* [REQUEST] How might the story about the Santa Clara Vanguard tenor line at the 1987 Memorial Day camp go on? Write the next part, starting right after its final sentence.

* [PASSAGE PROVIDED]

━━━

Once upon a time on the 1987 Memorial Day Weekend, the Santa Clara Vanguard held a rehearsal camp at a high school.
And that year, we had an awesome tenor line, six super-talented dudes who could pretty much play anything at any time, perfectly clean. Irl, Dave, Brett, Eddie, Dr. Love and Ron. Here is their official photo from SCV Photo Day.
The problem with this super-talented group of guys was that sometimes, truth be told, they could be a little difficult and arrogant. We were brothers, and they were the best tenor line I had ever seen, to date -- but they loved being in the Vanguard, and all six of them knew how good they were.
So, back to the Memorial Day camp. After lunch on Saturday, our too-cool-for-words tenor line hung out on their sleeping bags in the gym, with their lunch trays and garbage scattered around them, on the floor. This wasn't a good look for our corps, but our rock star tenor line didn't care. They thought it was funny. And not only that, these cats were in a belligerent mood, giving me a hard time for being "uptight" and from the East Coast, when I suggested they should clean up their spot in the gym. Technically, I was being openly mocked by my pals.

━━━

* [SUPPLIED INFORMATION]
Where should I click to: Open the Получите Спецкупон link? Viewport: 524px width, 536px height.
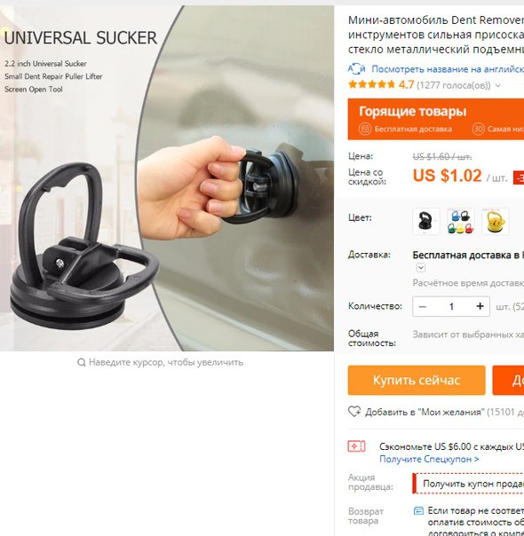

━━━

* [OUTPUT FOR THIS EXERCISE]
Enter percussion caption head Ralph Hardimon. Ralph walked across the gym and spotted the mess. Of course, he walked over and told the tenors in no uncertain terms to "clean this shit up."
The tenors half-laughed it off, then came Ralph's warning. "I'm telling you guys, this better be cleaned up before you get on the bus to go to the field for rehearsal."
Ralph left the gym.
The tenor line had a few more laughs, then I watched them clean up their area of the gym, carefully removing every tray and piece of garbage there was, as to not cross Ralph. Then they went to the bus, mocking me as they left.
"See," Dave Gary said. "There was nothing to worry about. Why are people from the East Coast always so uptight?" They laughed at me as they left the gym.
When everyone had left the gym, I had an idea
An evil idea, as it were.
I took my lunch tray and instead of throwing things out, I put my tray on Dave Gary's pillow. I then spread the remnants of my lunch all around his sleeping bag as if it were a yard sale for half-eaten food and garbage.
Then I got three more trays full of garbage, and strategically placed said trays and garbage all around the tenor's area of the gym. Basically, I made the area 10x as dirty and filled with garbage as it was when the tenor line was eating lunch.
Then I got my drumsticks and sunscreen, and went to the bus.
Ta-da.
Faaaaaaaaast forward, we're all sitting in the bus waiting and waiting and waiting to leave for the practice field, which is about a mile away. We're going to be late for ensemble rehearsal. That's weird, I thought.
Suddenly, Ralph came flying out of the gym, looking angrier than I had ever seen him. Uh-oh. And he was headed right for our bus. Holy crap.
Having dutifully cleaned up their area of the gym, the tenor line thought nothing of it.
Then Ralph jumped on the drum bus and started yelling at the tenor line about the mess in the gym.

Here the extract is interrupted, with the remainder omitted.